Yes, wages are indeed going up, according to the Bureau of Labor and Statistics. But much of that is due to minimum wage increases enacted at the state and local level. As seen in the graphs below, the median wage for men has remained flat and is still less now than it was in 1979.

When we look at just non-college educated workers—what we traditionally think of as “blue collar” workers—the reality is even starker. Since 1979, the median wage for this group has gone down 12.3 percent.

Plus, observers—including Quentin Fottrell of Market Watch—question whether wages for any group really are going up, given the methodology used by the Bureau of Labor Statistics. Fottrell points to the Real Wage Index, which uses a more expansive set of data points and finds that, while actual wages have risen by 16 percent overall in the United States since 2006, “real wages” have fallen by 9 percent, when adjusted for inflation. 

In fact, Fottrell notes, real wages have actually declined by 1.3 percent since the end of 2017. 

Another economic indicator, the labor force participation rate, has hovered around 63 percent of the population through most of Obama’s post-Recession presidency, which is where it stands today. Nevermind that the nation’s weak labor participation rate was the foundation for candidate Trump’s claim that the unemployment rate was really 43 percent. 

In fact, as highlighted in the graph below, the United States trails behind most G7 countries in labor force participation among prime working age (25-54) adults. American exceptionalism, indeed.

Compounding this, there is also an alarming number of working-aged men who have checked out of the labor force entirely. Most of these men do not have college degrees; they also predominantly live in a handful of rural, low-income regions across the country: 

And what about Trump’s claims of a return of manufacturing jobs? The reality is that there has been slow growth in the manufacturing sector, and this growth is simply a continuation of the post-recession growth rate of the Obama Administration. We still have not returned to pre-recession manufacturing job levels. But we are quite a distance from the “free trade deal” era of the early 1990s, the one Trump is singularly focused on blaming for factory closures.  

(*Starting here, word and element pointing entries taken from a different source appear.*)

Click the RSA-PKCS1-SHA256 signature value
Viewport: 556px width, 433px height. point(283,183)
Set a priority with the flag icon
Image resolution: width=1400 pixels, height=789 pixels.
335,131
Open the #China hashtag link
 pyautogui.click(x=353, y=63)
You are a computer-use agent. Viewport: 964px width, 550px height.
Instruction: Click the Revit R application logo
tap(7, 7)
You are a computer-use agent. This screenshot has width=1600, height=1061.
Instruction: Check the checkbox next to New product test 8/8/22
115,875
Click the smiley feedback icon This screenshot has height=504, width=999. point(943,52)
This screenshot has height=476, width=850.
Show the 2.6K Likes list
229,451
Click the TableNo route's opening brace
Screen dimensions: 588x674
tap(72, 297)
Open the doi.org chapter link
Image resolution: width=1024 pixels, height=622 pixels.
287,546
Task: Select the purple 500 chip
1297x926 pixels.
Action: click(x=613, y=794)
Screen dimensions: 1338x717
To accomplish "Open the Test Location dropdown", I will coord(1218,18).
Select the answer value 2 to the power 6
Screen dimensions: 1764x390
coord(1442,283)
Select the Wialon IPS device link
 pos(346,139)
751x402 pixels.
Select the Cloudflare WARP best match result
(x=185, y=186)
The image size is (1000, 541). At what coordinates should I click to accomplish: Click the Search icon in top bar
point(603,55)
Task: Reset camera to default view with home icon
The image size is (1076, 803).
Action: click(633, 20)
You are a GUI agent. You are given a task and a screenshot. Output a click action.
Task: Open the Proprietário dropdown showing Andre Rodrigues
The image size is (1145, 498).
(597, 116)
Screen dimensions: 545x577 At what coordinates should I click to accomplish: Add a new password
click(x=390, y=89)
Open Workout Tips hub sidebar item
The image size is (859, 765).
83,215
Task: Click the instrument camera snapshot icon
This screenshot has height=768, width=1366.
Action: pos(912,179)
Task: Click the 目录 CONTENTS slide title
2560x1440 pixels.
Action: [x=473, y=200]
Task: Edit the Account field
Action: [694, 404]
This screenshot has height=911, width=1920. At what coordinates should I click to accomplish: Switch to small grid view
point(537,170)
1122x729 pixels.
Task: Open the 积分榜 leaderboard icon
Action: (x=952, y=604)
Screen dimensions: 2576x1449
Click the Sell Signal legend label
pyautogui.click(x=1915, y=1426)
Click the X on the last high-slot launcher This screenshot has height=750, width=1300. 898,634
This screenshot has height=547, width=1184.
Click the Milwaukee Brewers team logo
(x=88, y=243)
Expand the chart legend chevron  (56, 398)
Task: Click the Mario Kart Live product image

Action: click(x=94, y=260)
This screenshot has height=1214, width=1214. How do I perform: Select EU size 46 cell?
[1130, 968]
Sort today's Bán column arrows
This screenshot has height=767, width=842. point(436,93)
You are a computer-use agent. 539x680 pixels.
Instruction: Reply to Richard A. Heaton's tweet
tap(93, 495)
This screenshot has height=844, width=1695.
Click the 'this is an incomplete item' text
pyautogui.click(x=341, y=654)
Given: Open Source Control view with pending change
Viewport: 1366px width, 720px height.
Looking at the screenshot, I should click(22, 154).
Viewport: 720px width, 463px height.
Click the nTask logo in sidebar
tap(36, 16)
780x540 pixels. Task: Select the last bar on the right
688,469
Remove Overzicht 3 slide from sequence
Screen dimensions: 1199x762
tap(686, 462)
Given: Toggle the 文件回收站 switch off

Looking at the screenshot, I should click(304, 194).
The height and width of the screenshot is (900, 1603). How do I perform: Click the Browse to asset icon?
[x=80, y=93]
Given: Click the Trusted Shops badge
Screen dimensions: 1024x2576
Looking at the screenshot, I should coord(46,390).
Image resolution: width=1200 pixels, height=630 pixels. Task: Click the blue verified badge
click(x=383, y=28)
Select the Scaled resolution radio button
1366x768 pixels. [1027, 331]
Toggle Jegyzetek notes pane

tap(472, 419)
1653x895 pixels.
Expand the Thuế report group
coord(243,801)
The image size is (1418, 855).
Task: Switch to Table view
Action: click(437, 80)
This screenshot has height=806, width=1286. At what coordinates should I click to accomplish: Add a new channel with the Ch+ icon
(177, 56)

What’s more, Trump’s claim that his “new” trade deal with Canada and Mexico will create “100,000 new high-paying American auto jobs” is preposterous. When you look at vehicle production forecasts, you’ll notice  that GM—the largest vehicle manufacturer in the United States—will go from producing 1,999,000 vehicles in the United States in 2018 to 1,909,000 in 2020 (a 5 percent decrease), while production in Mexico will spike from 837,200 to 1,011,000 (a 21 percent increase).  

Lori Wallach, a trade expert with Public Citizen, called Trump’s claim of bringing back jobs “absurd.” The best-case scenario is that improved labor and environmental regulations in Mexico will, Wallach said, “reduce U.S. corporations’ incentives to outsource U.S. jobs to Mexico.” And Congressman Mark Pocan, Democrat of Wisconsin and chair of the Congressional Progressive Caucus, argued that that Trump’s new trade deal is only “marginally” different than the old NAFTA and does not correct “core flaws that led to the outsourcing of hundreds of thousands of American jobs.”

Perhaps the best reality-check is GDP growth.  Despite Trump promising “4%, 5%, or even 6%!” GDP growth, it hasn’t nudged in any meaningful way and Trump’s own White House Council of Economic Advisers is forecasting more of the same-old, same-old in the future:

All in all, it’s clear that Trump’s economy is nothing more than a continuation of the post-recession Obama economy, gussied up with promises that things are going to get even better. 

Trump is clearly an expert at rebranding things—whether it be the Obama economy, NAFTA, or our relationship with North Korea. But just changing what something is called does not make it different. 

The “blue collar bloom” is no different. It’s a baseless claim that required millions of Trump’s followers to believe he has turned the MAGA Kool-Aid into wine. But believing in the fantastic world he’s created means ignoring what they actually see when they head off to work each day.